▶ Short task:
Can you copy out, word for word, everything from the line containing "Given: Click the STKMASLD Product Master icon" down through the end of the items, leaving out the pictures?

(Document and screenshot pointing entries)
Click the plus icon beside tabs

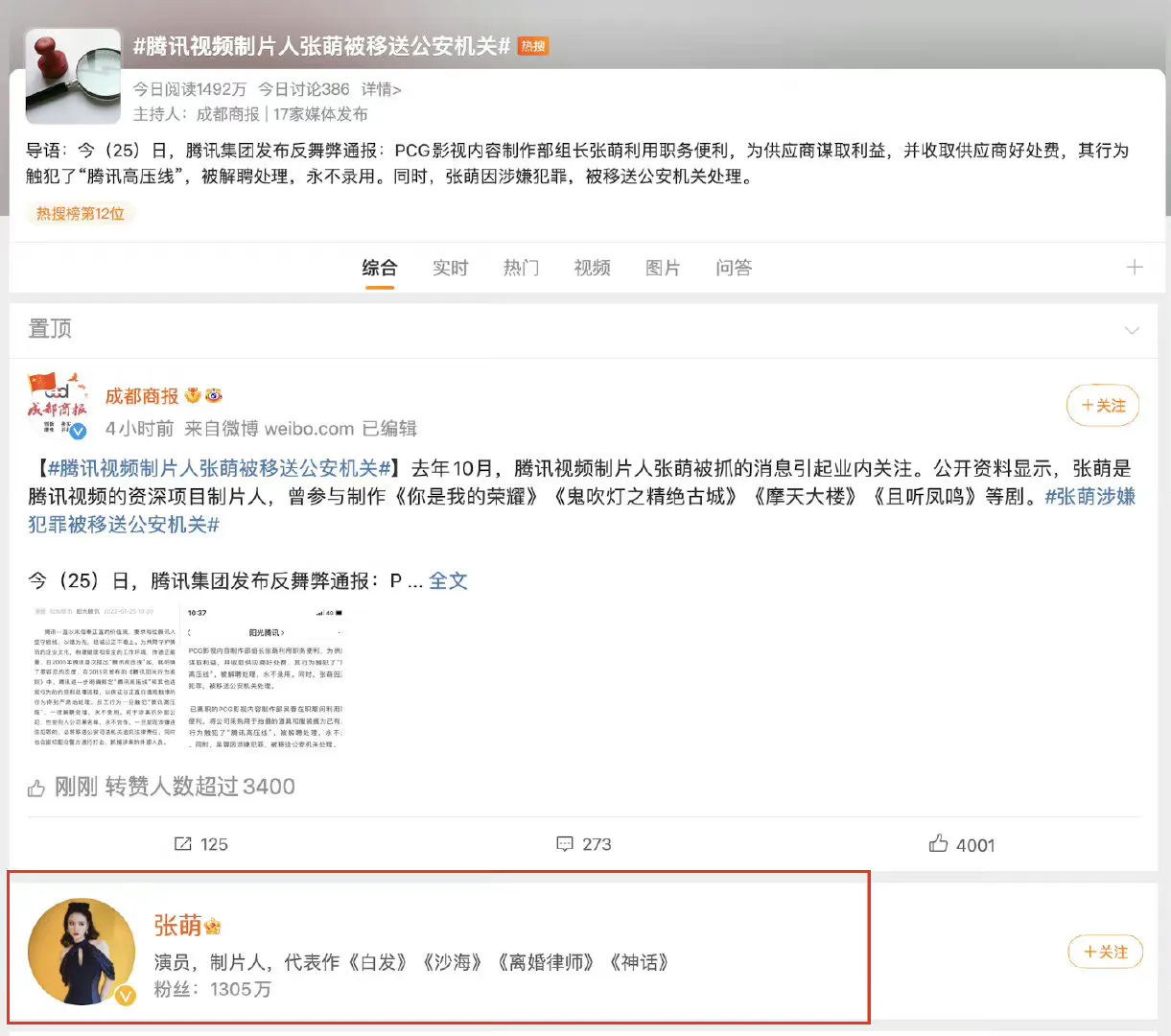pyautogui.click(x=1134, y=268)
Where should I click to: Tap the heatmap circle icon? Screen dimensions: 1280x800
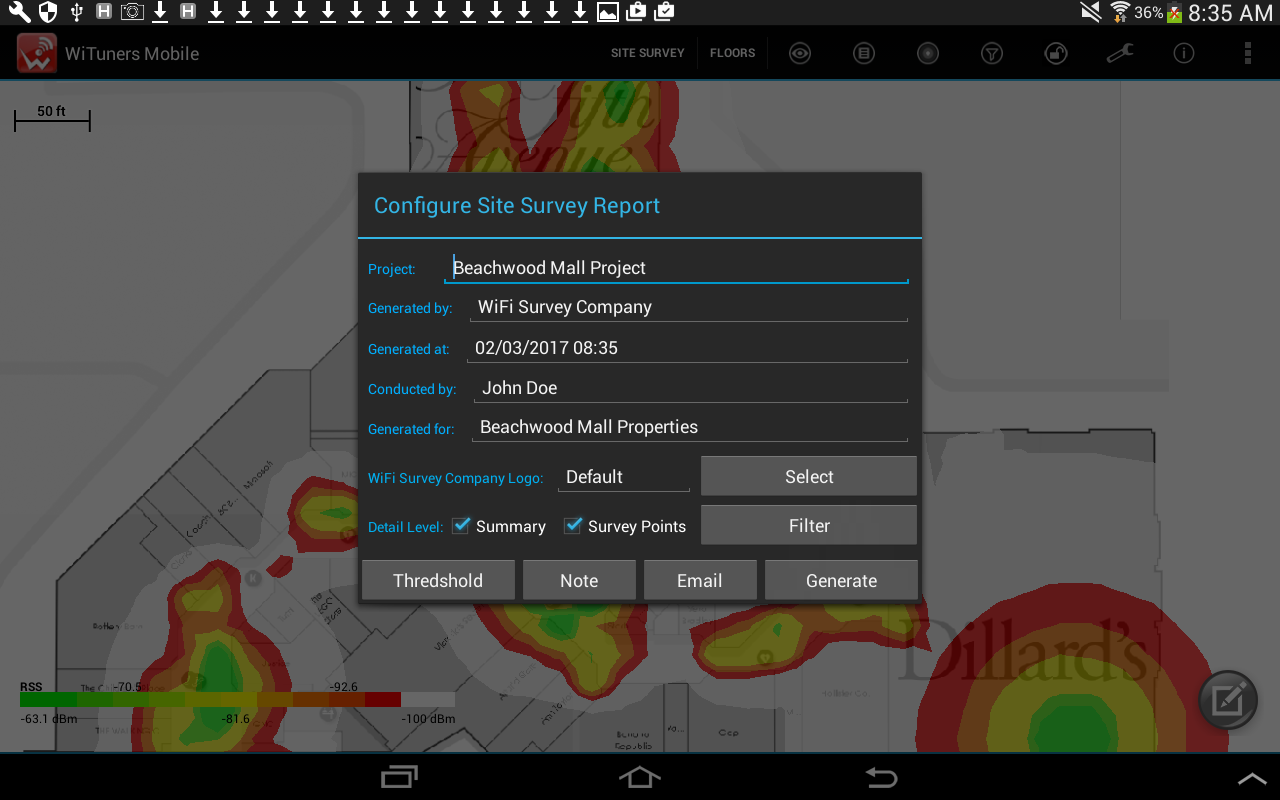coord(928,53)
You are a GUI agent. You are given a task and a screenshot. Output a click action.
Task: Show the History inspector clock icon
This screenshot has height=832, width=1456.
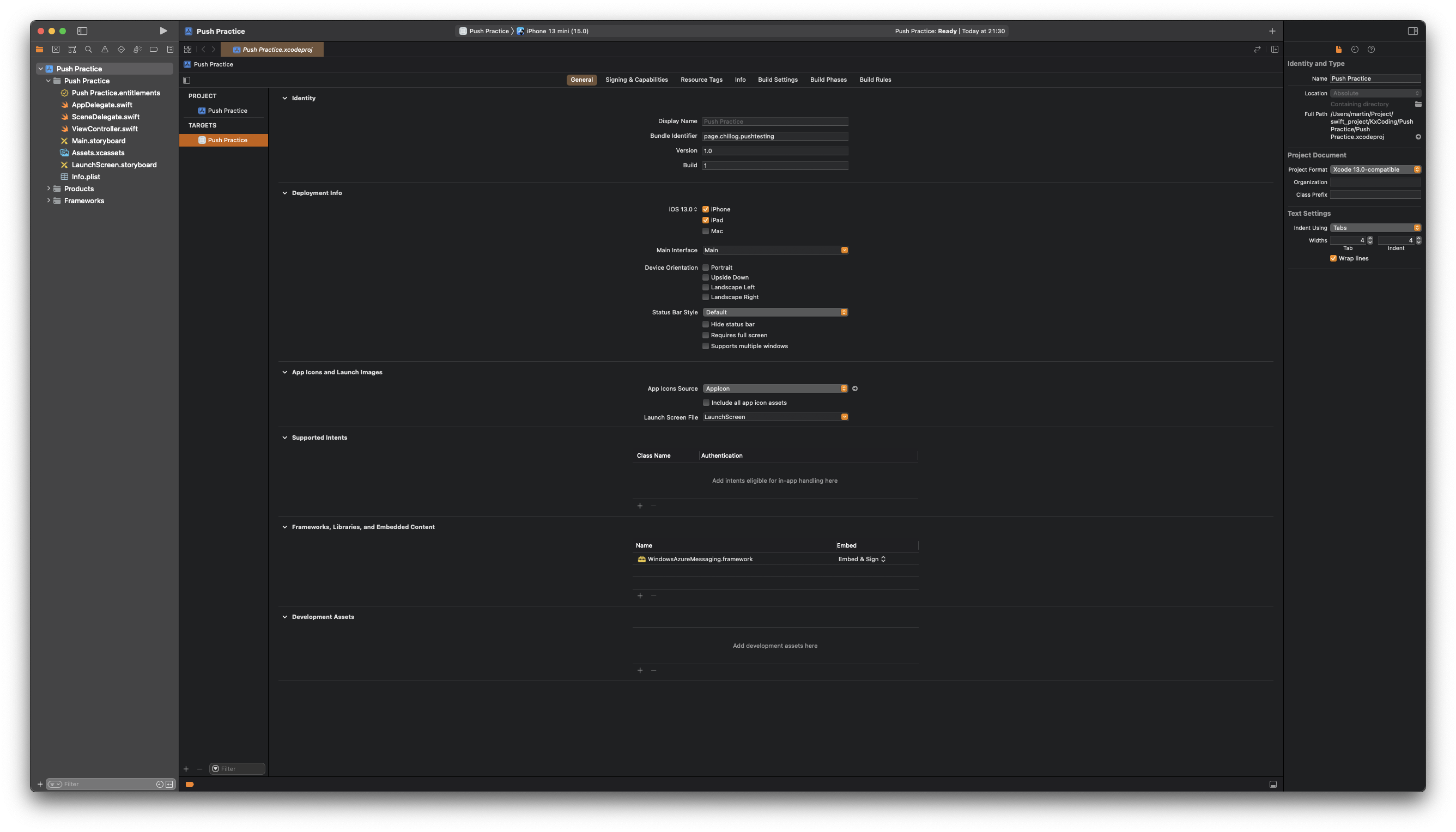pyautogui.click(x=1354, y=49)
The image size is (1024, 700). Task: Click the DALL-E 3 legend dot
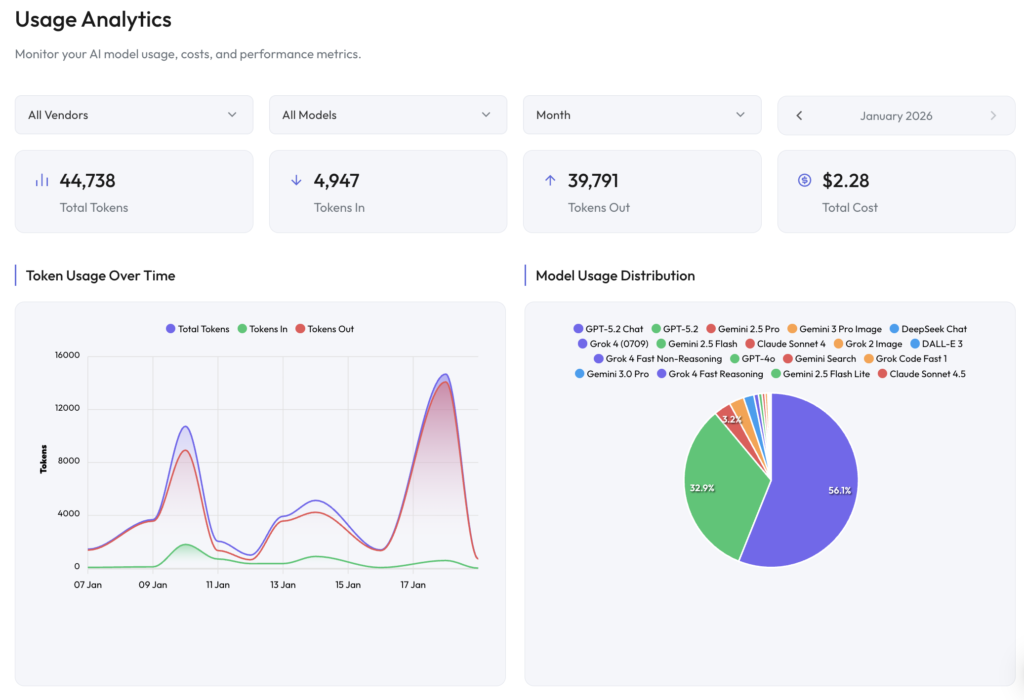point(914,344)
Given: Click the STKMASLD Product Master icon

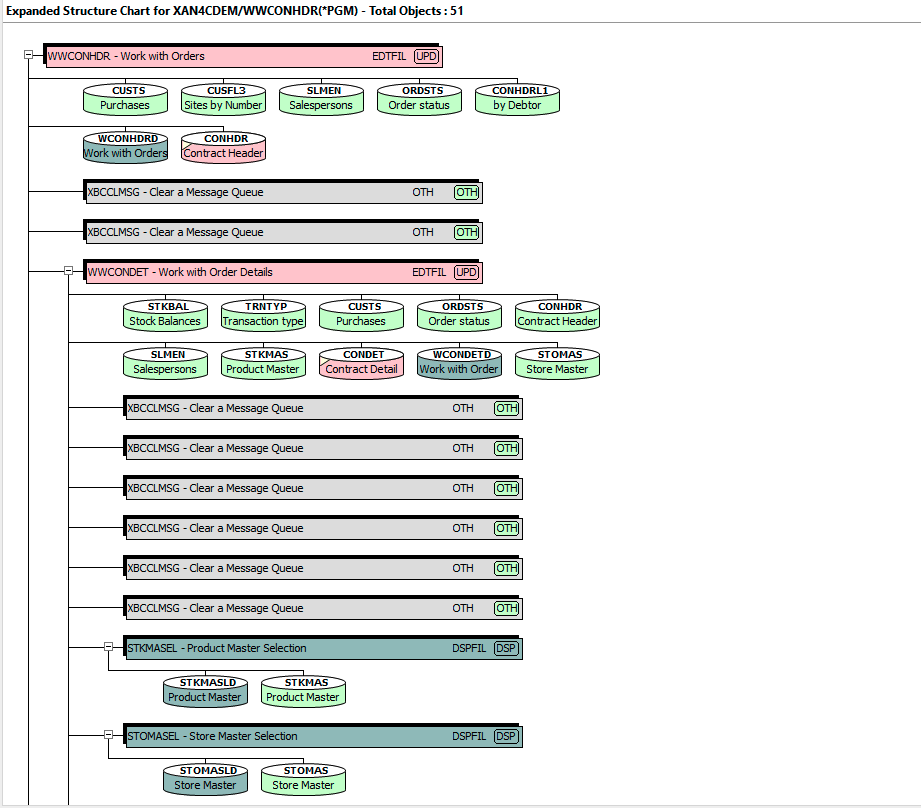Looking at the screenshot, I should point(204,689).
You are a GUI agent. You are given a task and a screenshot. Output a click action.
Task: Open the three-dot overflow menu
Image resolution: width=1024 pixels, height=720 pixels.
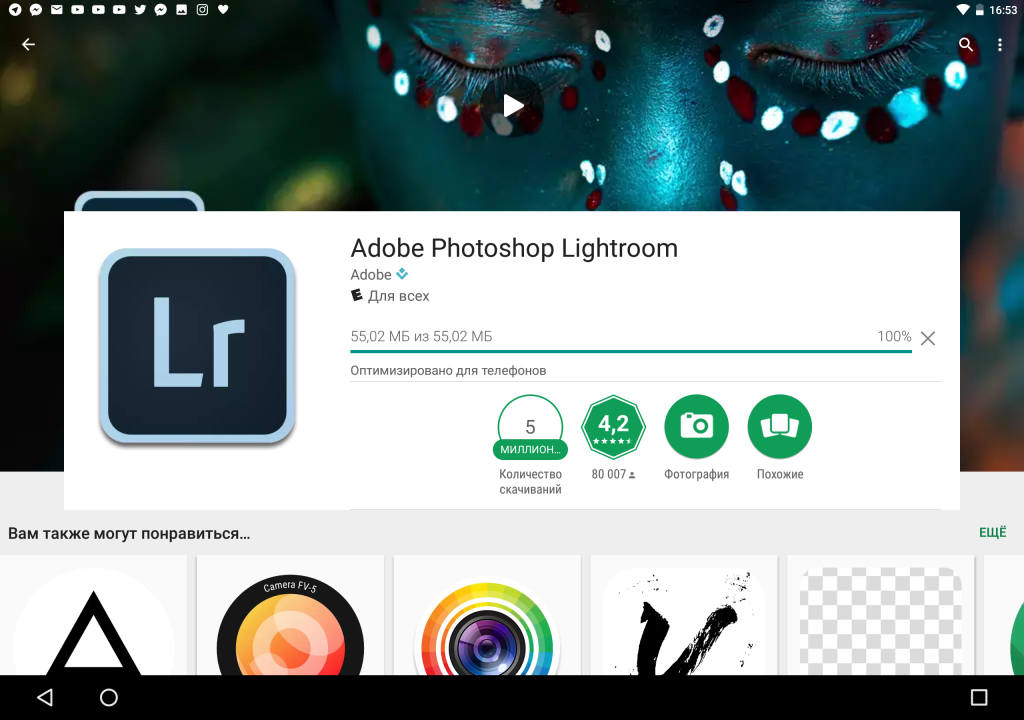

▶ Exercise result:
Given: Click the STKMASLD Product Master icon

Looking at the screenshot, I should point(204,689).
You are a GUI agent. You are given a task and a screenshot. Output a click action.
Task: Open the three-dot overflow menu
Image resolution: width=1024 pixels, height=720 pixels.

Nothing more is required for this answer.